All around the world, being a woman today means that you are asked to dress differently to appeal to men, expected to stay impossibly young, called a bitch and made to feel that you cannot speak up for yourself.

Believe it or not, all of these things happen in professional environments.

Just last month, 18-year-old Erin Sandilands was fired from Cecchini's bistro after refusing to wear a skirt or makeup for the customers. Sandilands sued the company and was awarded $4,732 by the courts.

“I'm delighted with the result of the tribunal,” said Sandilands in an interview with USA Today. “I did not think that it would be that successful. I was quite reluctant to go to a tribunal, because I had never done anything like that before.

“I would just like people to know what sort of business they are. It’s not an establishment I’d like other girls to work at.”

However, it is not just young waitresses who have to put up with harassment and sexist remarks. Recently, Variety's chief film critic Owen Gleiberman wrote a film review of “Bridget Jones’s Baby” making fun of Renée Zellweger’s age.

Actress Rose McGowan fought back, calling Gleiberman’s comments “vile, damaging, stupid, and cruel.”

“You are an active endorser of what is tantamount to harassment and abuse of actresses and women,” said McGowan in her column.

It is not only in the entertainment world that people are making these comments. Recently, Donald Trump supporters sparked controversy by selling shirts that say “Trump that bitch” in reference to Hillary Clinton.

“Hillary Clinton has been thought of as a bitch since she was first lady,” said co-founder of Bitch magazine, a feminist magazine set up in 1996, Andi Zeisler in an interview with BBC.

“That was not because she was seen as mean spirited or petty, but because she had ambitions that people thought were above her station.”

As the only female presidential candidate of a major political party in the U.S., a lot of her insults have been gender-specific.

It is important to note that all of these examples are of white, cisgender women.

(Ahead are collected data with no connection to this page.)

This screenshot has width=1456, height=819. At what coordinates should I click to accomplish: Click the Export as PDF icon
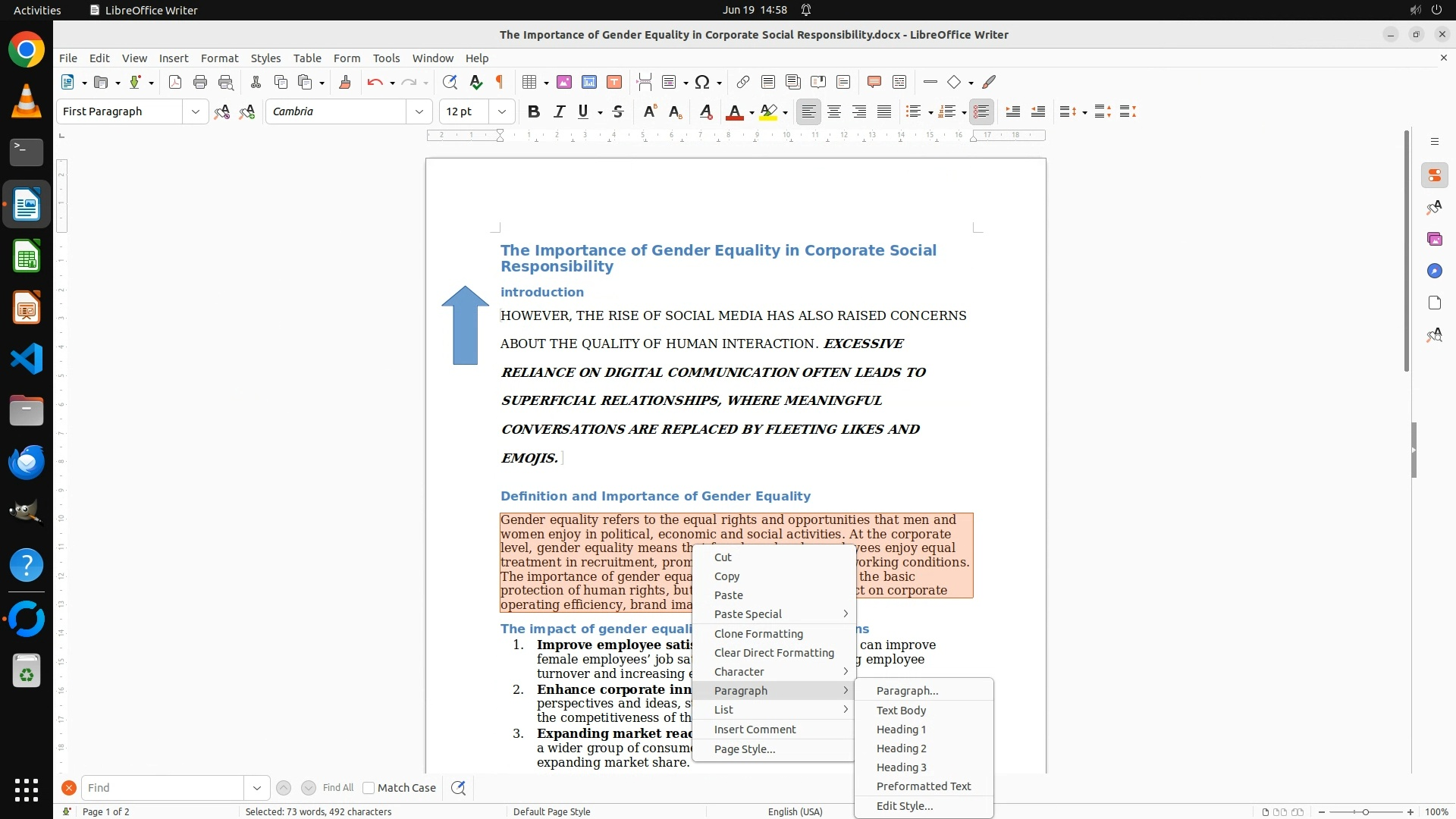175,82
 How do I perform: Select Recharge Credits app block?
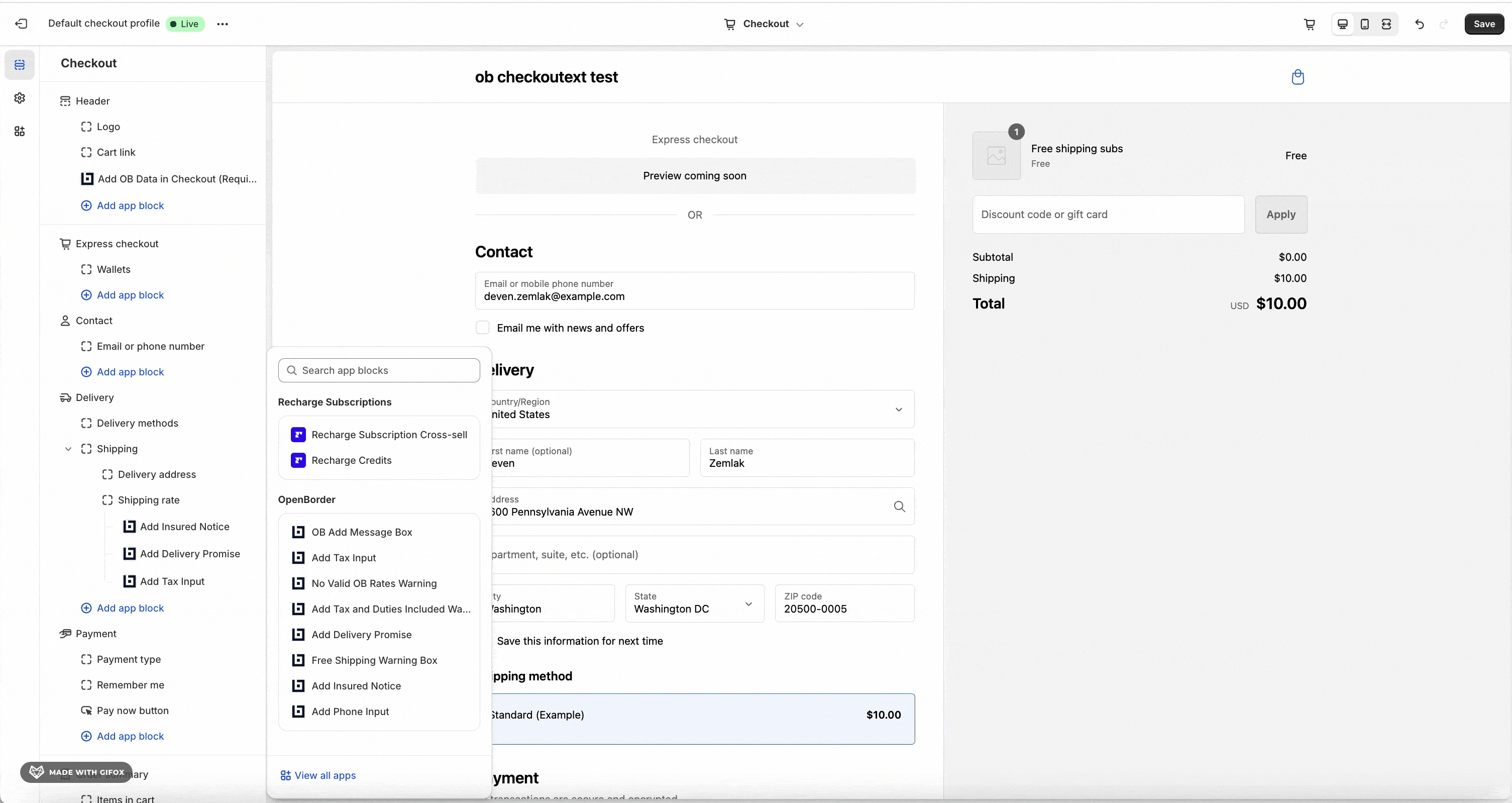tap(351, 460)
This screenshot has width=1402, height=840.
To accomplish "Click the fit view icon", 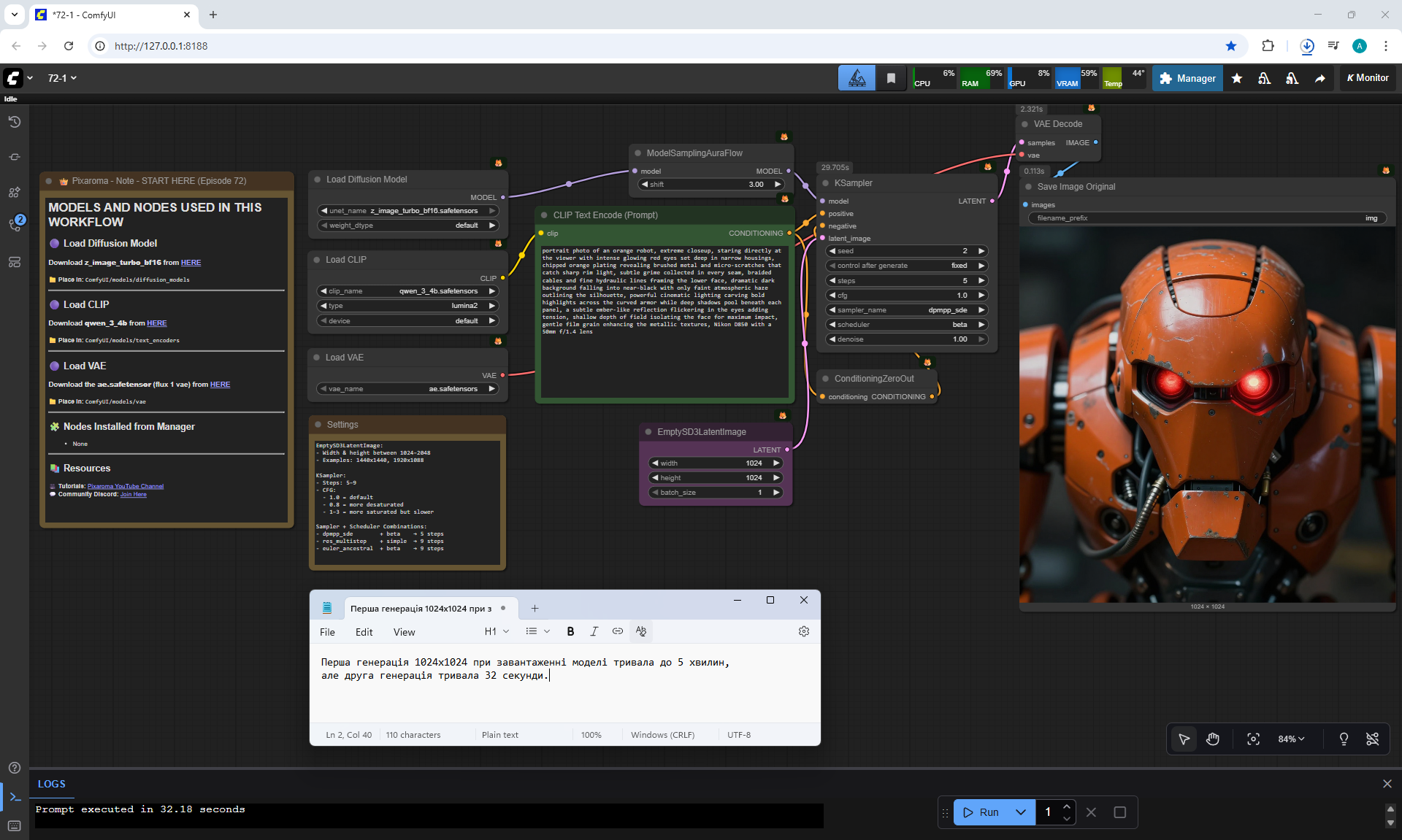I will pos(1253,739).
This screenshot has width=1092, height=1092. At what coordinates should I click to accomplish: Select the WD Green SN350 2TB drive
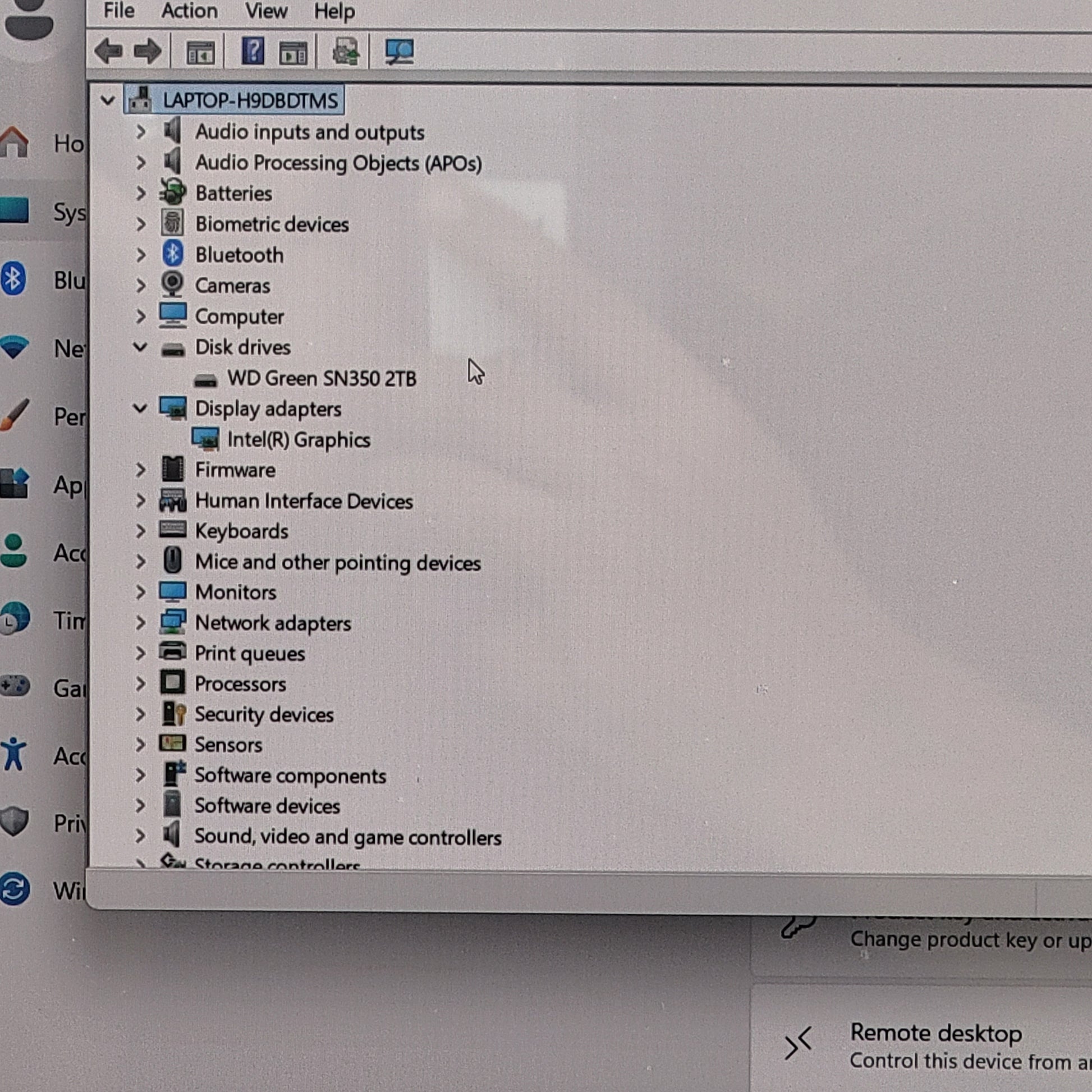321,378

Part of this is because women of color and transgender women are treated with even more disrespect due to the intersections of their identities.

Part of this is also because of the information available to me as a writer: most of the stories out there are about white, cisgender women. In addition to being treated poorly based on their gender, they are also discriminated against based on other factors.

“We combat stereotypes that have existed long before we came into the room,” said director of student affairs at Indiana University Sandra Miles of being a woman of color in the workplace in an interview with Women in Higher Education.

Gender discrimination in workspaces and elsewhere is uncomfortable, often scary and, most importantly, dangerous. It is discouraging to be told to dress “sexier” as well as to see someone like Hillary Clinton be discriminated against for her gender, whether you like her or not.

While there have been great advances for women in the workplace over the years, such as higher wages and anti-discrimination laws, it is important for us to talk about the less obvious aspects of sexism, as well.